El discurso impresionó a Keops ya que siempre había considerado una verdad indiscutible que el rey era de esencia divina, que difería del pueblo al que gobernaba por su naturaleza, como el pastor es distinto por naturaleza del rebaño que lleva a pacer. Y por el poder de su magia, el rey hacía que, después de la muerte, se confiriera la inmortalidad a los Amigos y a los miembros de su familia enterrados cerca de su propia tumba. Y reconoció para sí que él, hijo primogénito del rey, príncipe heredero, experimentaba los mismos sentimientos que el más humilde de los súbditos de su majestad, tenía las mismas necesidades, era asaltado por las mismas dudas, los mismos temores, y no disponía de ningún poder mágico que pudiera asegurarle el trono y alejar de él a sus secretos enemigos. Y le fue revelada con tanta vivacidad y rapidez su propia humanidad porque había vivido muy a menudo entre la gente del pueblo, y había tenido así ocasión de comprobar que en nada se diferenciaban, salvo en que él sabía leer y trazar los signos sagrados, conocía los gestos de los dioses y las reglas de urbanidad, algo que ellos ignoraban, lo que de nada le servía cuando cazaba, pescaba, combatía jugando con los boyeros, o se hallaba entre los campesinos para compartir sus trabajos.

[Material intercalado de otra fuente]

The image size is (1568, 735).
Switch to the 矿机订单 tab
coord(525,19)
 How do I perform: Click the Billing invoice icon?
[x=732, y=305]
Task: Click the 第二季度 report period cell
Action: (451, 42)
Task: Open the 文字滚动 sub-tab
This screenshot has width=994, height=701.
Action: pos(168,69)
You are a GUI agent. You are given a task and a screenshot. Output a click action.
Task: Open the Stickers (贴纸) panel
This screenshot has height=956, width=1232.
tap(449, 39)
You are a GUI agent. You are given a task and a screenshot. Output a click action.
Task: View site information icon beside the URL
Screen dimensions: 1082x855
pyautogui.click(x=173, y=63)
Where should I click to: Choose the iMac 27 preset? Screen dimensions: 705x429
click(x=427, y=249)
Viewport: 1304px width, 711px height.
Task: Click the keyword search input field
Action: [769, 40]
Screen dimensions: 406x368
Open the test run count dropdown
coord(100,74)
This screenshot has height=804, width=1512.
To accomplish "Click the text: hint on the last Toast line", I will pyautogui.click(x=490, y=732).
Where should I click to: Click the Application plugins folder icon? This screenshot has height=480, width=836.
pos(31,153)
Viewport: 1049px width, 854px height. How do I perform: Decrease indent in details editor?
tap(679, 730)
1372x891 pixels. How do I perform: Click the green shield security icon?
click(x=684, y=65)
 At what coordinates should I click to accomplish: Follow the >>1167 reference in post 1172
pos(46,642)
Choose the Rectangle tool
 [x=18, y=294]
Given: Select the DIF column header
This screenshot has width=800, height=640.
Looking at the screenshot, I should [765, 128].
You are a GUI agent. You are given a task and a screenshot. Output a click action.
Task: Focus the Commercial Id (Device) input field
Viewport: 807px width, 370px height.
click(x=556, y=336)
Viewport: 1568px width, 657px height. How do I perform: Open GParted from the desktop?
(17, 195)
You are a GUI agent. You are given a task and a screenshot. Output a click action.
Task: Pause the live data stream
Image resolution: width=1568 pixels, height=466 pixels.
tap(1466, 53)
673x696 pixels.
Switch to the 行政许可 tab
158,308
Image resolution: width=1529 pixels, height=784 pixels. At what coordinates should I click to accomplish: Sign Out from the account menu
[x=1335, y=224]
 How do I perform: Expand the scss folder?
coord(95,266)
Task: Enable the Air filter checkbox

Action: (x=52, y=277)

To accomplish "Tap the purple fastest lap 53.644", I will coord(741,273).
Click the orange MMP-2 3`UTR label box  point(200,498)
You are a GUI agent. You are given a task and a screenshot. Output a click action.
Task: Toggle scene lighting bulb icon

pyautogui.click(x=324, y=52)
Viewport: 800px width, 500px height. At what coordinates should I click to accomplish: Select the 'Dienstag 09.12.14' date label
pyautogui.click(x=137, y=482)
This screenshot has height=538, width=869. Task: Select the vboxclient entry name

—Filitis, tus palabras me sorprenden —repuso—, sobre todo porque, viéndote, me pareces un sencillo pastor que nunca ha puesto los pies en una de esas Casas de Vida donde los sacerdotes transmiten a sus discípulos las antiguas tradiciones surgidas de la noche de los tiempos.

—Es precisamente por eso, porque nunca he pasado por una Casa de Vida y nunca he escuchado las palabras de los sacerdotes que forman a los escribas útiles para la administración del reino, que razono así —replicó Filitis—. He conservado un espíritu libre de todo dogma, un espíritu que no ha sido deformado, desde la infancia, por las enseñanzas alejadas de la verdad que Maat alberga en su seno, tan profundamente que ni siquiera los sacerdotes del dios consiguen penetrarla. Y quienes conocen la verdad, la que está encerrada en los libros secretos ocultos en el templo de Thot, prefieren que permanezca ignorada, incluso por los grandes, y velan para que nadie la divulgue.

Cuanto más hablaba Filitis, mayor era el asombro de Keops, y no lo ocultó.

—¿Quién eres para hablarme de esa verdad oculta en los libros de Thot? —le preguntó Keops—. ¿Conoces acaso esa verdad?

—¿Quién puede conocerla? Sólo un dios podría poseer la verdad última, pues quien tuviera acceso a los libros de Thot descubriría la naturaleza del universo y de los dioses.

—¿Acaso tú, oh Filitis, eres en verdad un dios? Descubro en ti tanta sabiduría, te veo tan dueño de ti mismo, de tus sentimientos, de tu vida, de tu palabra, que no sé si el alma de un humano puede llegar a semejante altura, a semejante serenidad.

—Un alma humana puede, créeme. Basta con que tenga esa voluntad, ese profundo deseo. Pero permíteme que calle y permanezcamos en silencio ante la belleza del mundo.

—Antes respóndeme todavía a otra pregunta, una sola…

El misterioso anfitrión inclinó ligeramente la cabeza y una dulce sonrisa iluminó, aceptando, su rostro.

—Dime si siempre has vivido en este lugar que parece inspirado por el dios, habitado por él.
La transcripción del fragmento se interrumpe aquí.